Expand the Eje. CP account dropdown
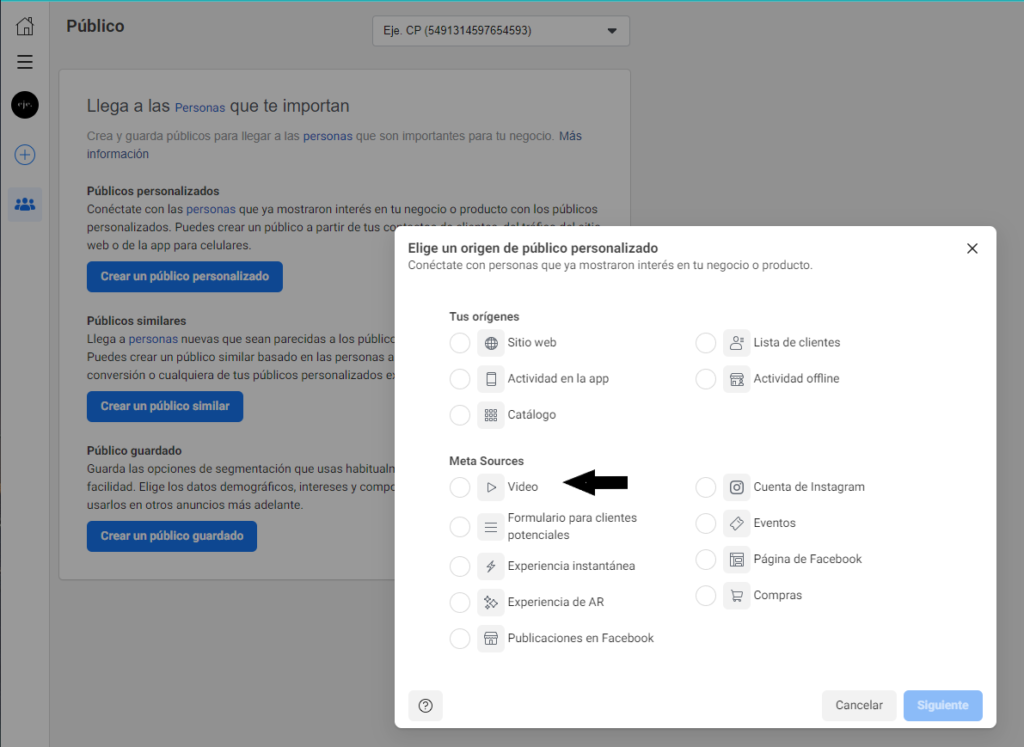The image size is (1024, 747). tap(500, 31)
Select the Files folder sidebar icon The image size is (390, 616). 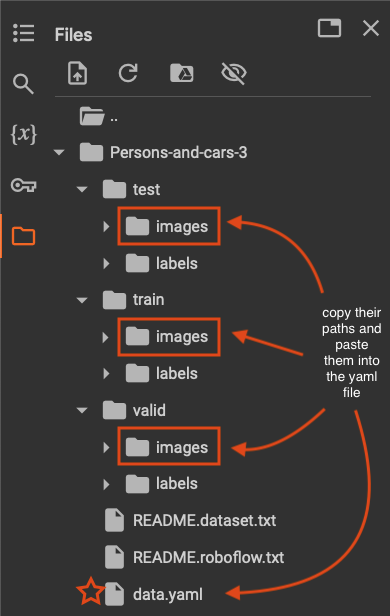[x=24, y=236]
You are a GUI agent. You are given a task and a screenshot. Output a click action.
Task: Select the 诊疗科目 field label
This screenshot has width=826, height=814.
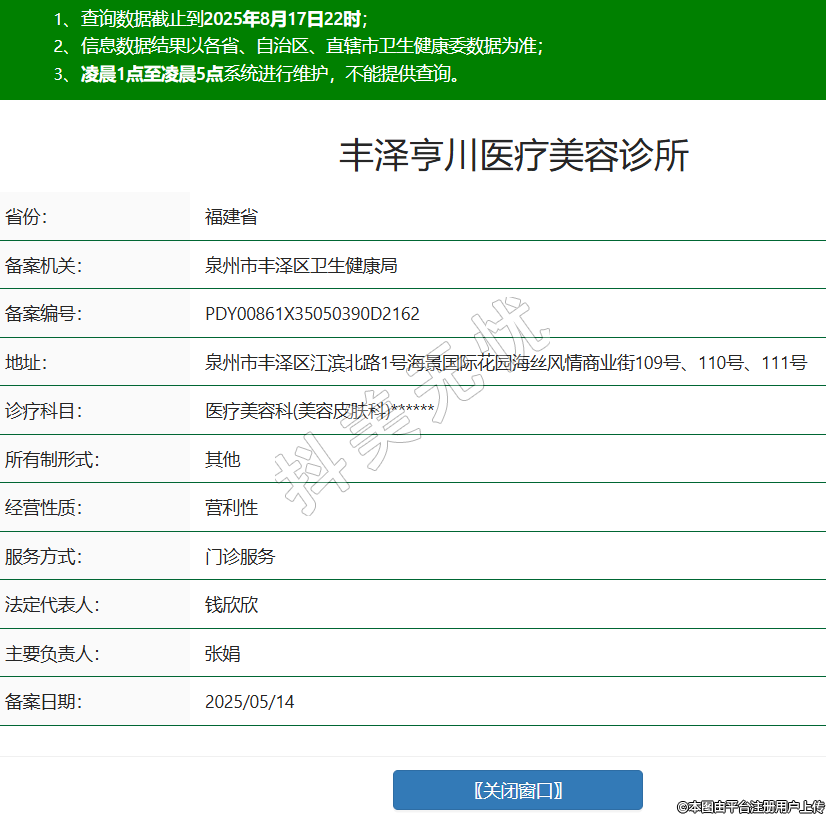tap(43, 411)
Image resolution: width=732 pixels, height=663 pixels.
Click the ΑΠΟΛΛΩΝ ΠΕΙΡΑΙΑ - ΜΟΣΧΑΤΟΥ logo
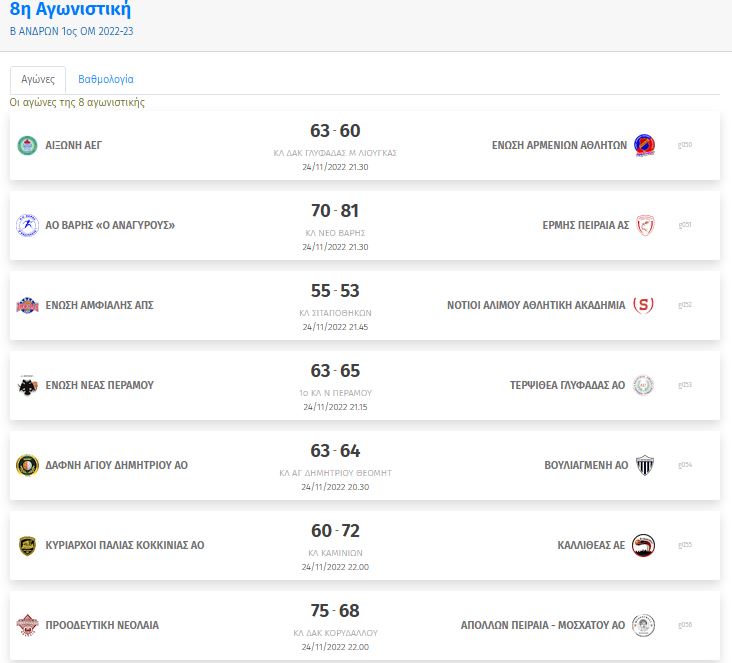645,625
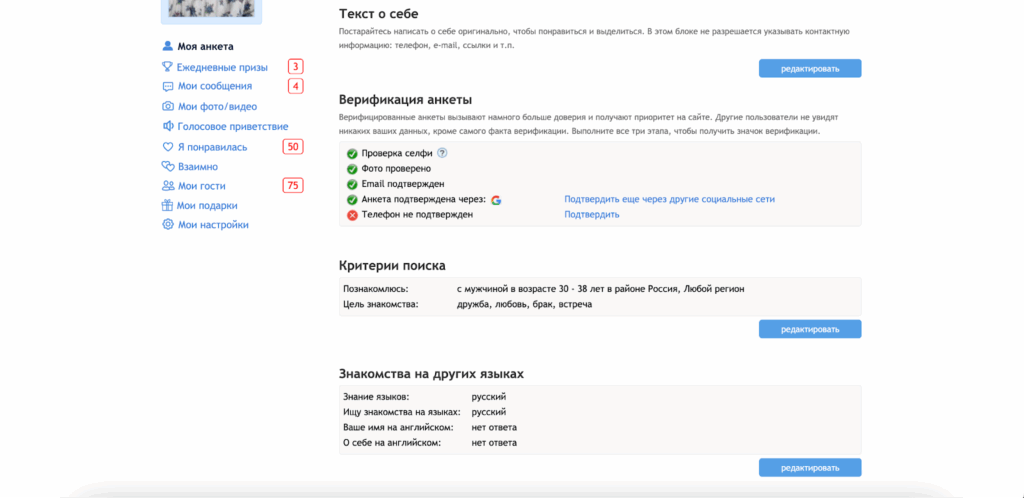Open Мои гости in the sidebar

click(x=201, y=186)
--
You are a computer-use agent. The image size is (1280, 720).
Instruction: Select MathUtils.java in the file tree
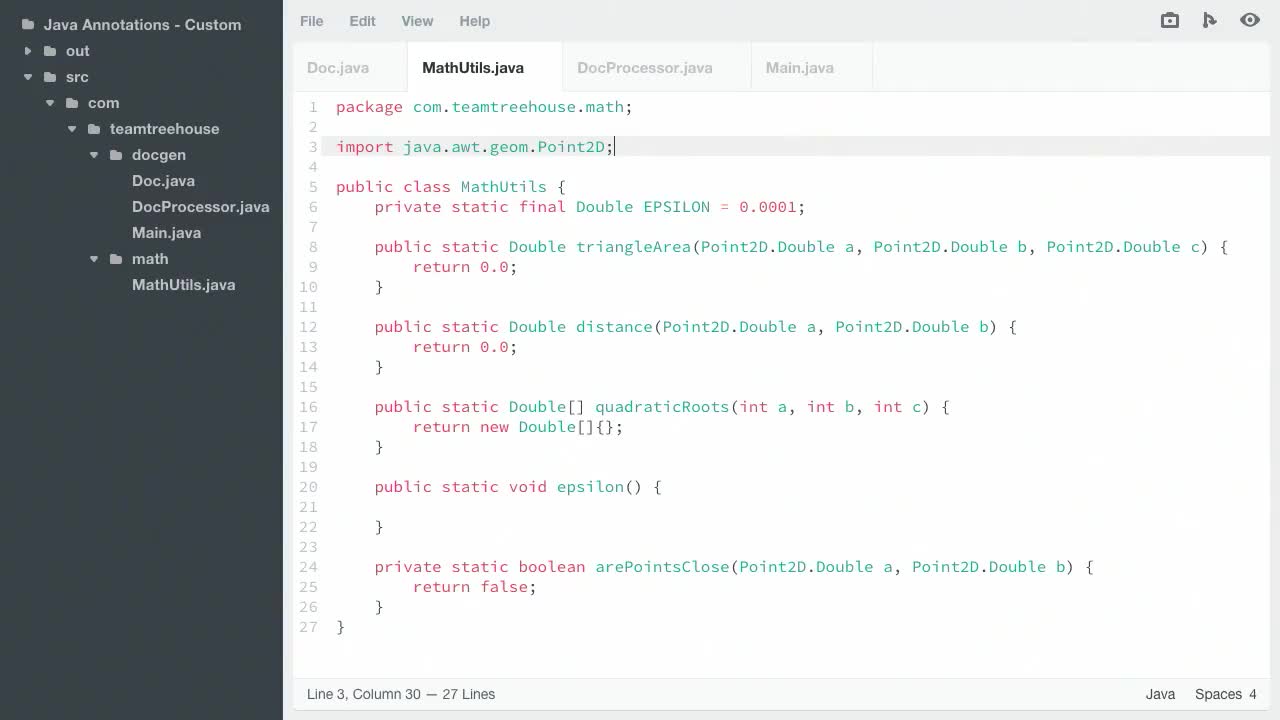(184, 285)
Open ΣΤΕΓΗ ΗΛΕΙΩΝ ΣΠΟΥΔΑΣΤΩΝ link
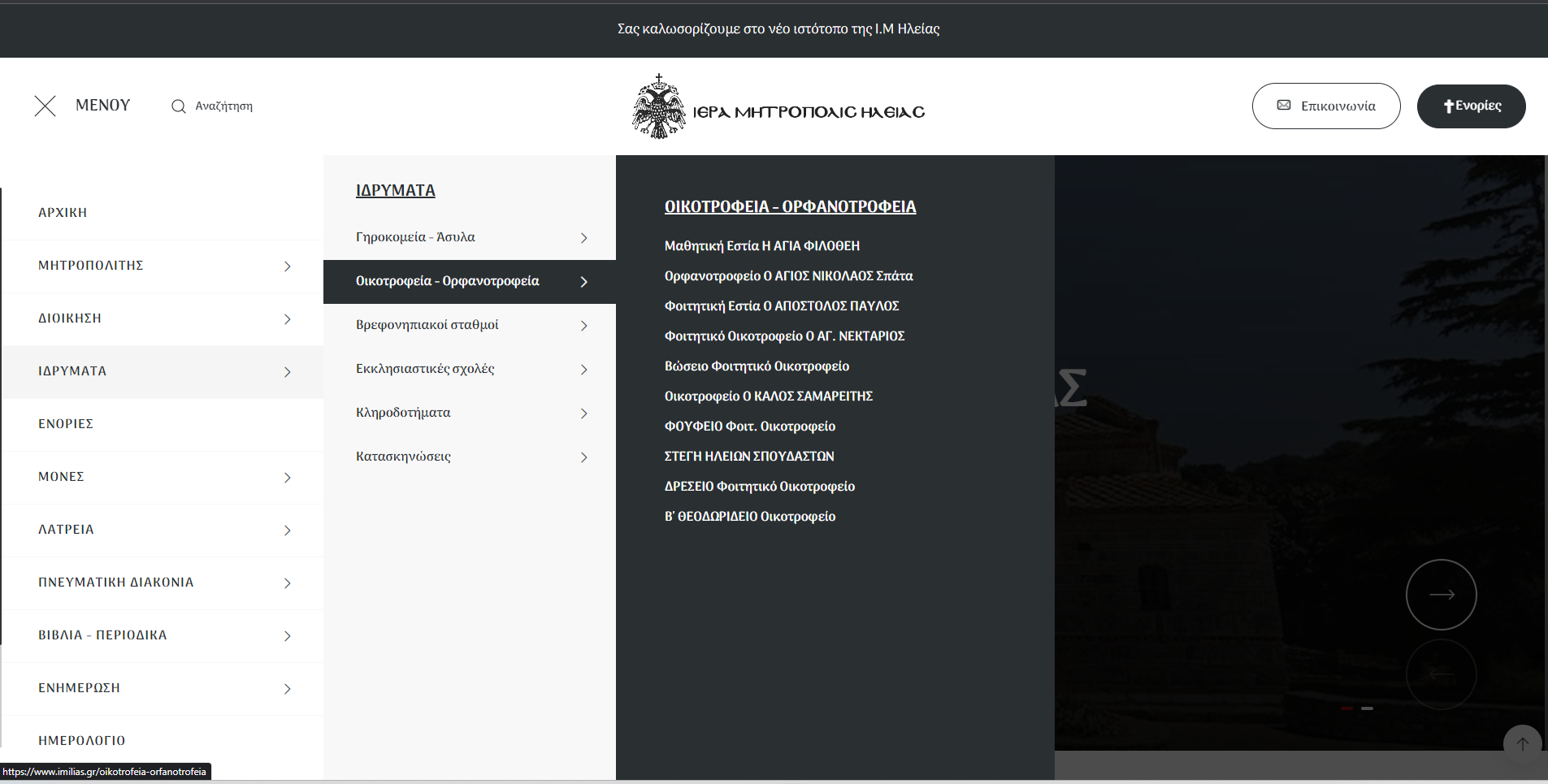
--
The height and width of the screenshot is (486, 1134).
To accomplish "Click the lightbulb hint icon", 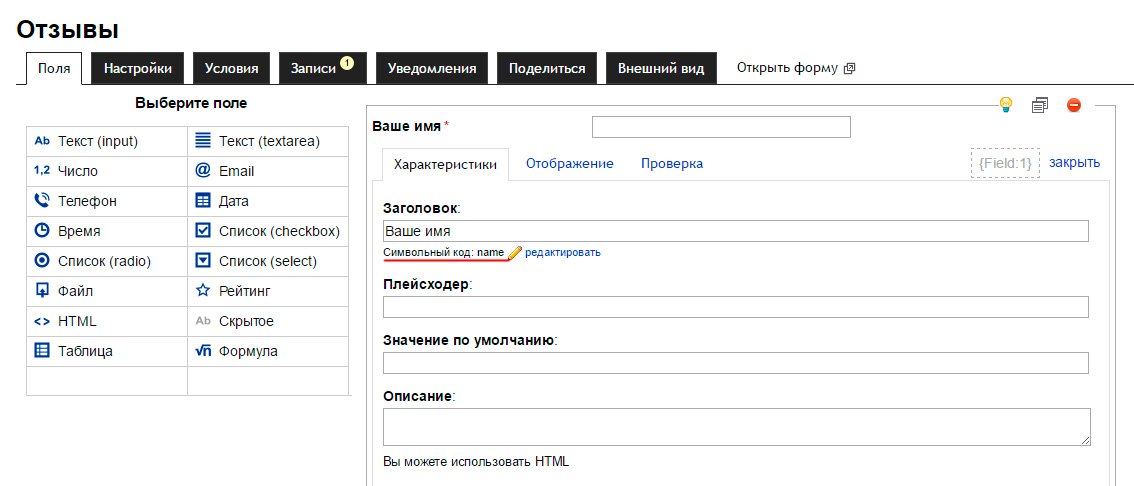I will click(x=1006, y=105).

Task instructions - Rescale everything from the line that contains "You are a computer-use" down to the line that contains "Open ΣΤΕΓΗ ΗΛΕΙΩΝ ΣΠΟΥΔΑΣΤΩΝ link", both included. Reproduce all of those lines, requests included, multiply every coordinate in the answers by 1.45, round each result to a whole number with halves rounded up, and leave the pictures out.

Output for this exercise -
You are a computer-use agent. The image size is (1280, 720).
Instruction: Select MathUtils.java in the file tree
(267, 413)
Open ΣΤΕΓΗ ΗΛΕΙΩΝ ΣΠΟΥΔΑΣΤΩΝ link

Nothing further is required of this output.